Shifting Forms: Memory and the Contemporary Condition

Shifting Forms: Memory and the Contemporary Condition

Across portraiture, landscape, abstraction, and architecture, a selection of works from Phillips’ Modern & Contemporary Art Sales in Hong Kong reflects on memory, transformation, and the visual language of the present.

Across portraiture, landscape, abstraction, and architecture, a selection of works from Phillips’ Modern & Contemporary Art Sales in Hong Kong reflects on memory, transformation, and the visual language of the present.

Zhang Xiaogang, Bloodline Series - Father and Daughter, 2005. Modern & Contemporary Art Evening Sale Hong Kong.

As Phillips presents its Modern & Contemporary Art Sales in Hong Kong on 29 March 2026, this selection brings together key voices in Chinese contemporary art whose practices span painting, abstraction, and architectural form.

From Zhang Xiaogang’s psychologically charged portraiture to Huang Yuxing’s luminous landscapes, Ding Yi’s disciplined abstraction, and Cui Jie’s fragmented urban environments, these works trace the evolving relationship between personal memory and collective experience.

 

Zhang Xiaogang

Zhang Xiaogang stands among the most internationally influential figures in Chinese contemporary art, with his Bloodline: The Big Family series marking a defining moment in his career. Painted in 2005, Bloodline Series - Father and Daughter draws on the visual language of old Chinese photographs, transforming them into images marked by emotional distance and a striking absence of domestic intimacy.

I gradually realised that in those standardized 'family portraits,' what moved me—beyond the historical background—was precisely that stylised sense of 'retouching.' It contains an aesthetic consciousness unique to Chinese folk culture for ages, such as the blurring of individuality and a 'poetic,' neutralised beauty.

– Zhang Xiaogang

Rendered in muted blues and greys that evoke black-and-white photography, Zhang uses extremely fine brushwork and multiple layers of thin glaze to create a glowing effect similar to lens flare; on the other hand, he applies a final treatment to the dry paint to construct a mottled texture reminiscent of aged photographs. The absence of the mother figure introduces a metaphor for missing emotional interaction, while the signature red-threaded “bloodlines” suggest both familial connection and the more elusive tensions of troubled memory, questionable history, and the fragile collective experience.

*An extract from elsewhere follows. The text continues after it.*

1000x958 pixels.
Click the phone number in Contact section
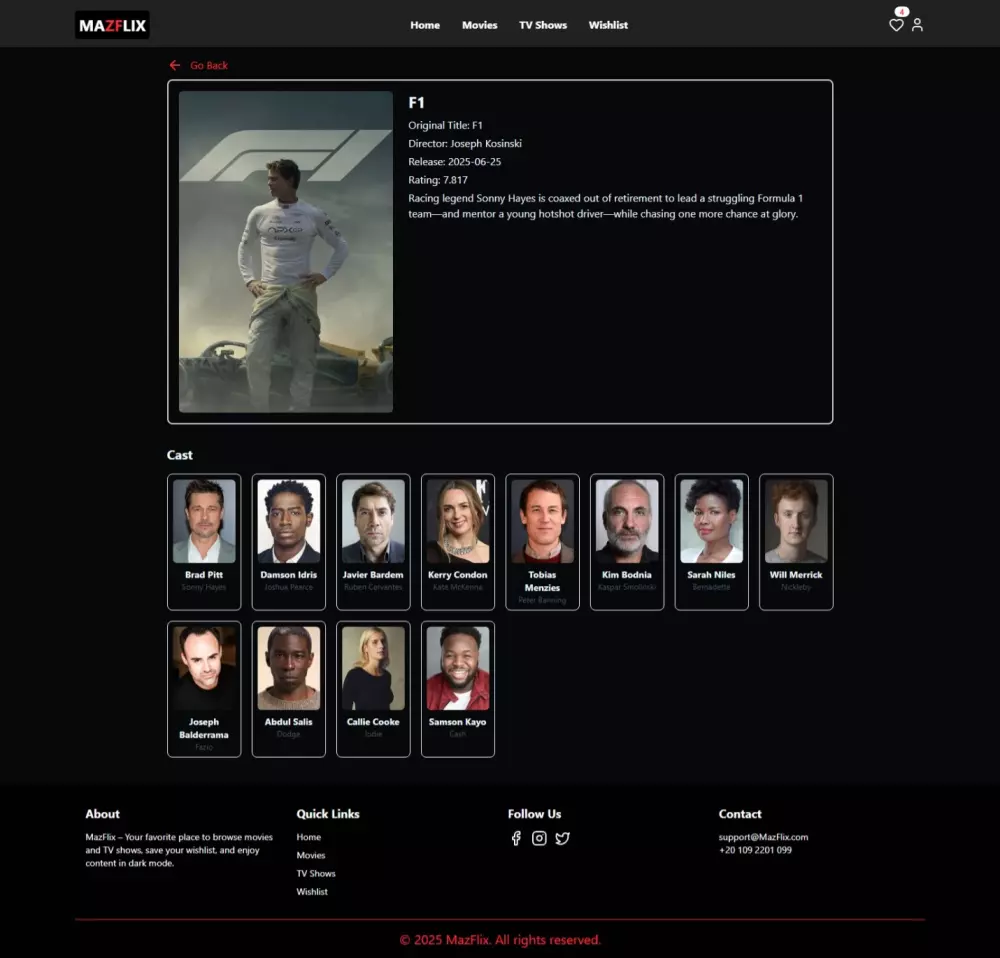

In 1995, 13 large Big Family paintings were exhibited at the Venice Biennale, marking the beginning of Zhang’s distinguished and prolific career. His works were later cemented in permanent collections of global institutions, including: HOW Art Museum, Shanghai; Long Museum, Shanghai; M+ Sigg Collection, Hong Kong; Solomon R. Guggenheim Museum, New York; Fondation Louis Vuitton, Paris; National Museum of Modern and Contemporary Art, Seoul; Okinawa Prefectural Museum and Art Museum, Japan; and National Gallery of Australia, Canberra, amongst others.

 

Huang Yuxing

Huang Yuxing, Full Moon, 2017–2018. Modern & Contemporary Art Evening Sale Hong Kong.

The Himalayas are where I begin to discover and understand myself — and, by extension, the world around me. I visit the same place at different times and in different ways. Because every three or five years, I can sense how both the place and I have changed. It’s like a milestone or a point of reference.

—Huang Yuxing

Full Moon represents a highly mature moment in Huang Yuxing’s practice, bringing together his central motifs of fluorescent colour, mountains, rivers, and bubbles. The work translates the spirit of traditional Chinese landscape painting into a contemporary “neon landscape”, one that resonates with the visual and psychological experience of the present.

Constructed through a shifting, layered perspective, the composition moves upward from shimmering rivers and floating bubbles to luminous mountain forms and finally a deep blue sky crowned by a full moon. While visually intense and psychedelic, the painting resolves in a sense of stillness, balancing energy and calm within a radiant, immersive landscape.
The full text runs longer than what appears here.